* begin Information provided *

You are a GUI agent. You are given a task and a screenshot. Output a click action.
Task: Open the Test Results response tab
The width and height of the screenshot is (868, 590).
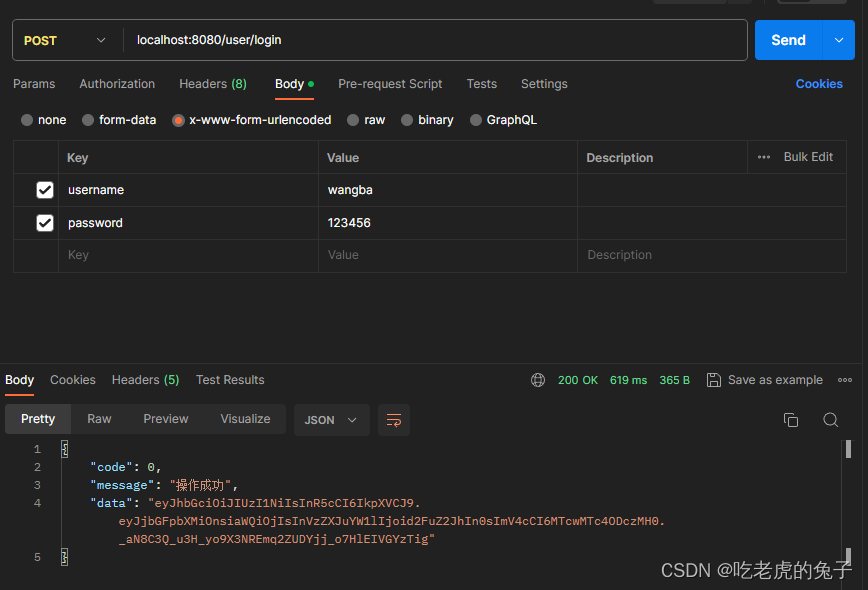pyautogui.click(x=228, y=380)
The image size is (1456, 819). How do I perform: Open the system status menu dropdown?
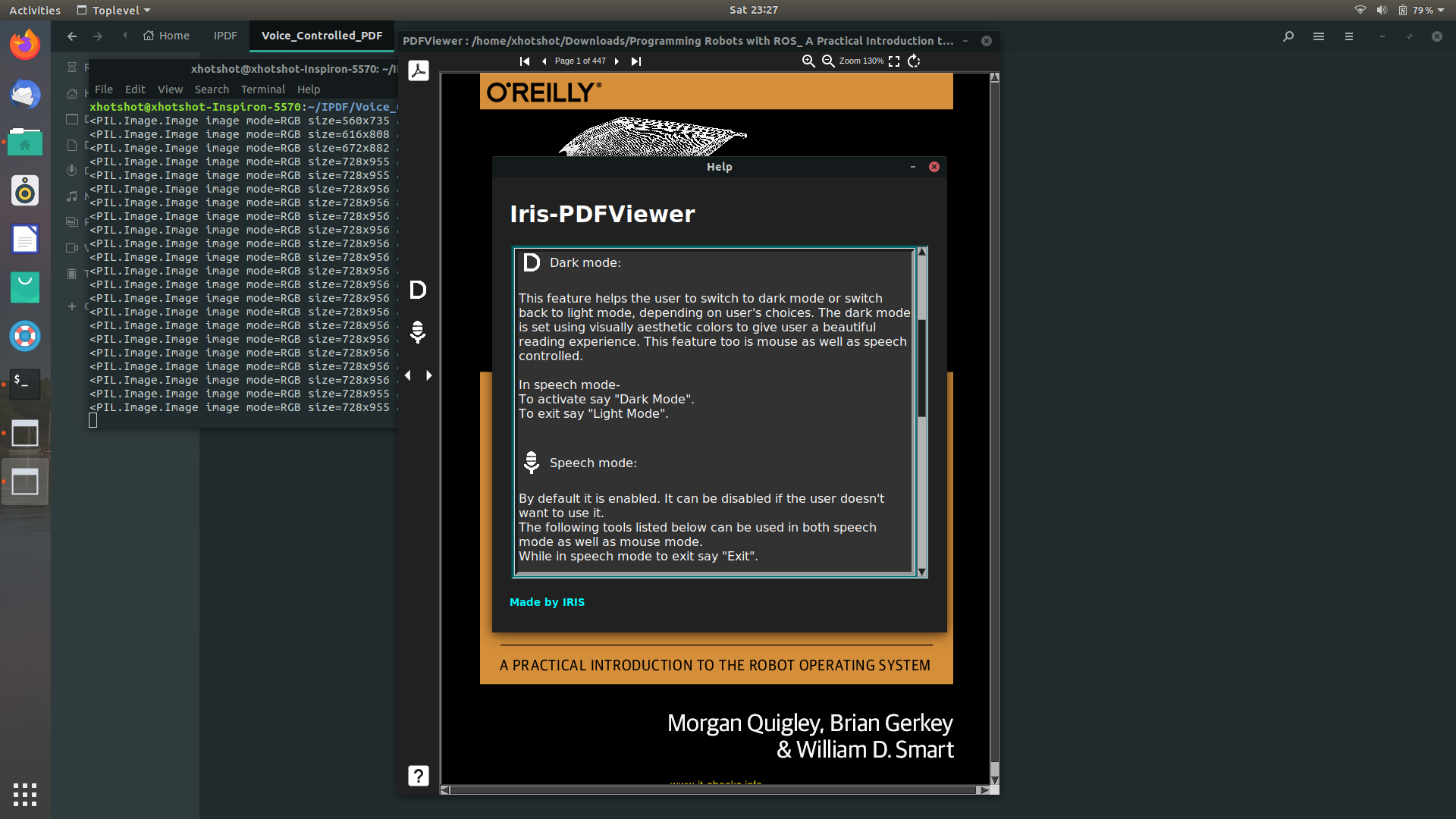1439,10
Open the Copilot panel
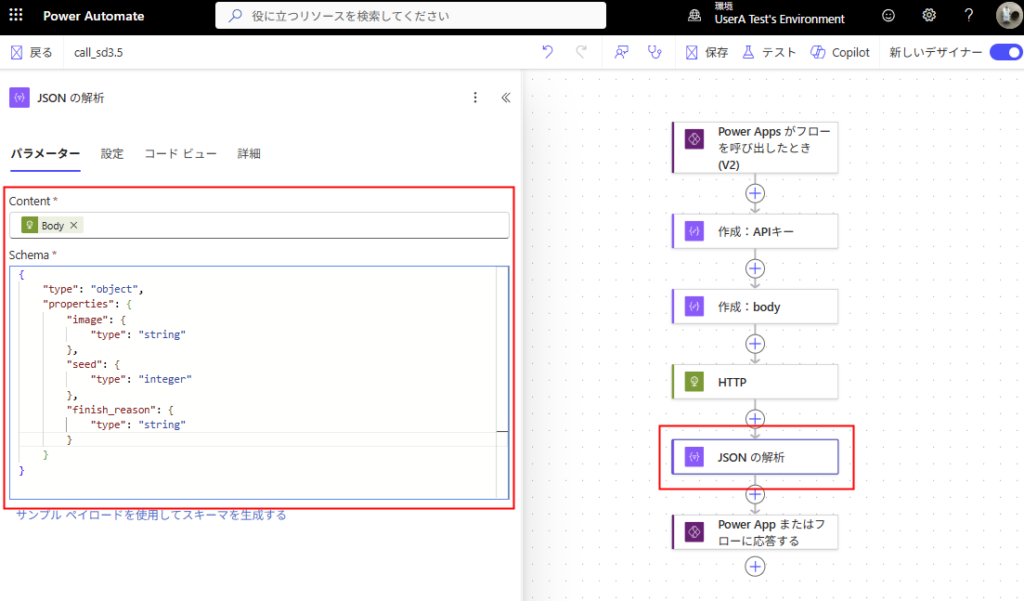Screen dimensions: 1024x601 (840, 52)
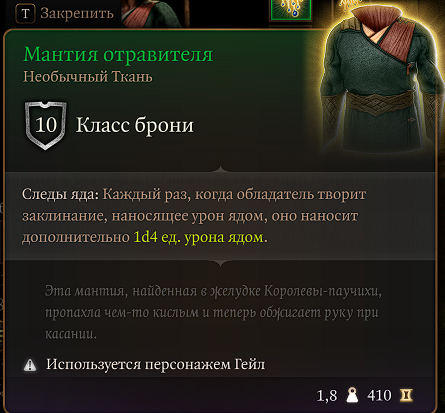445x413 pixels.
Task: Click the top notch divider above description
Action: coord(220,169)
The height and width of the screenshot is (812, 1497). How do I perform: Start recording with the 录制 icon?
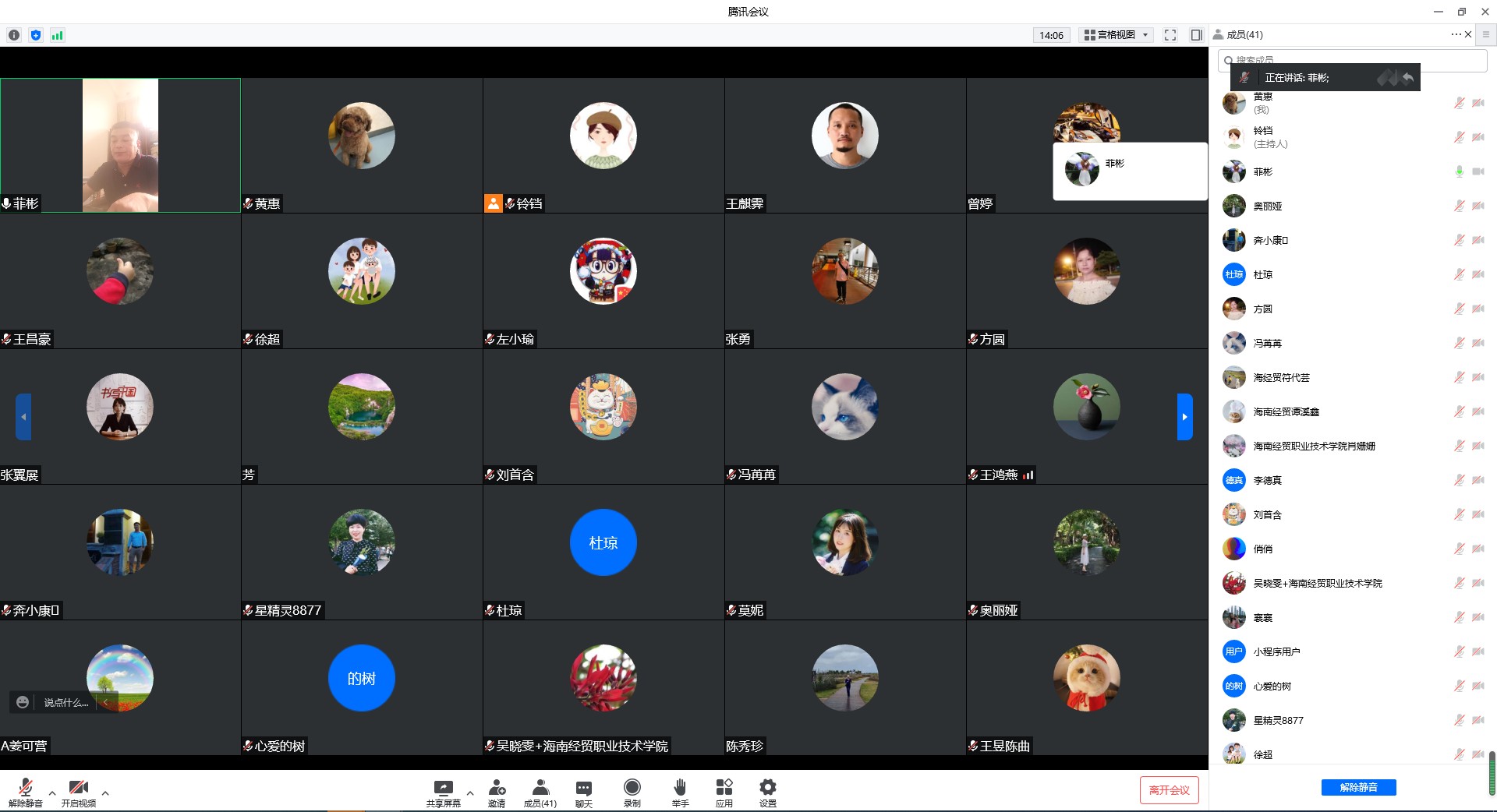tap(632, 791)
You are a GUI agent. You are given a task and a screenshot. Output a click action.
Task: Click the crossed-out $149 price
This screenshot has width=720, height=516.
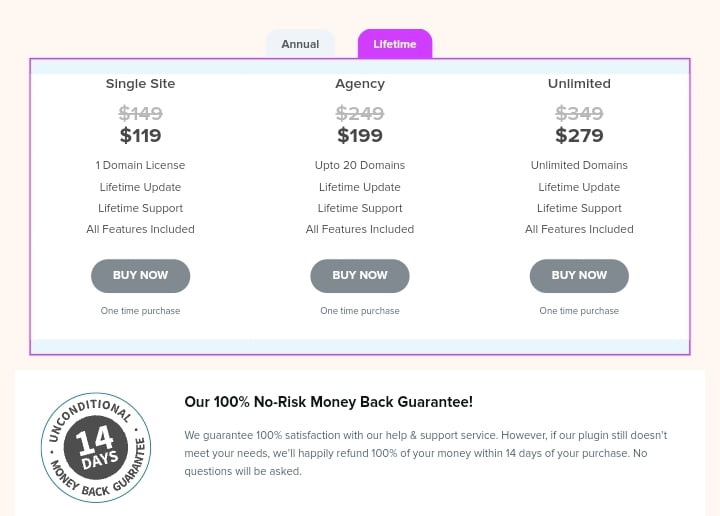click(141, 113)
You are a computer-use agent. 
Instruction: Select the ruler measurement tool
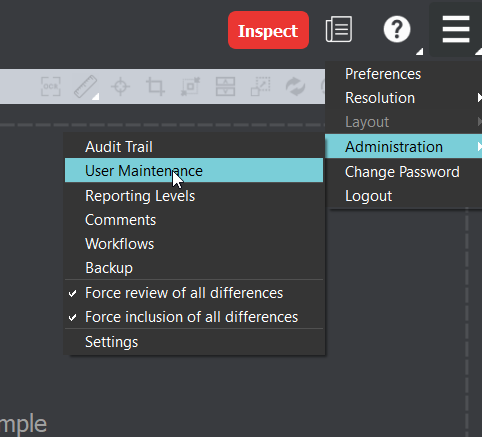click(x=85, y=87)
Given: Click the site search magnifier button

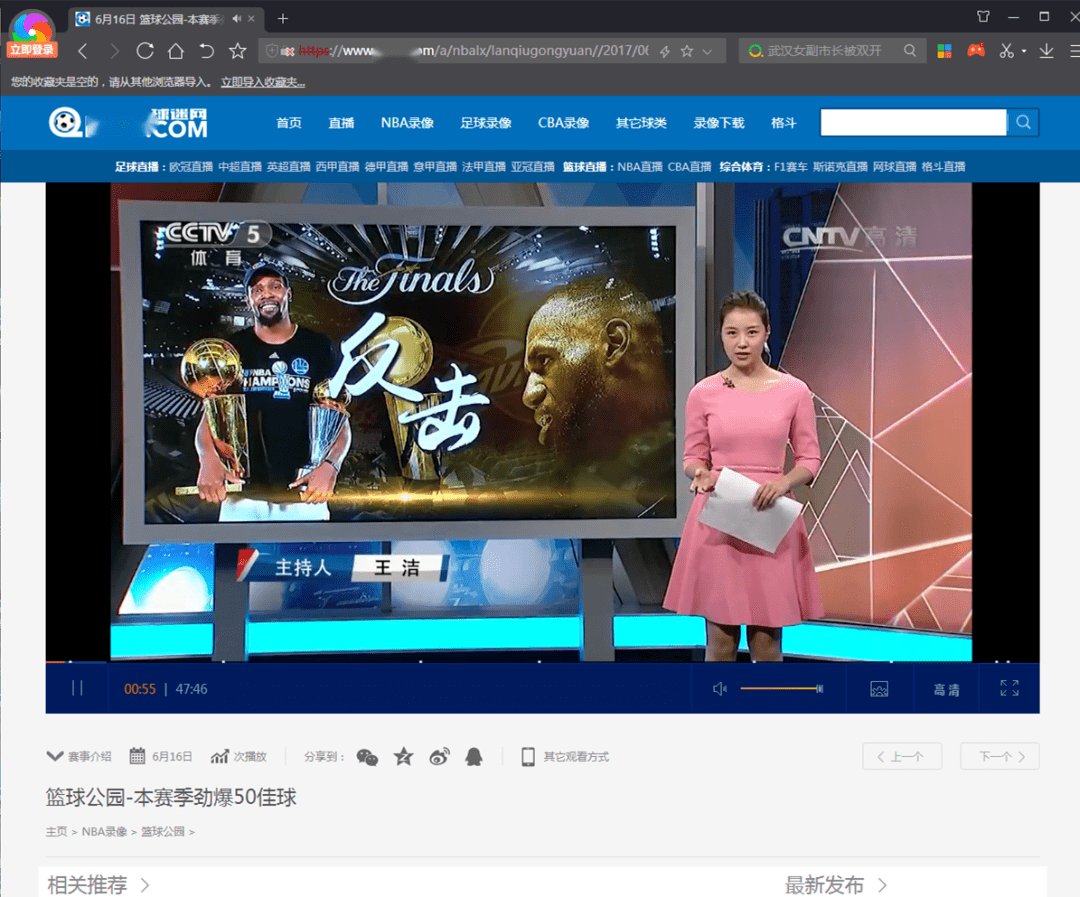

* end Information provided *

▸ **Given exercise**
Return every line above that contains the word "height", matching case exactly.

▸ **Right answer**
The width and height of the screenshot is (868, 590).
The height and width of the screenshot is (812, 1497). How do I perform: Start recording with the 录制 icon?
This screenshot has width=720, height=516.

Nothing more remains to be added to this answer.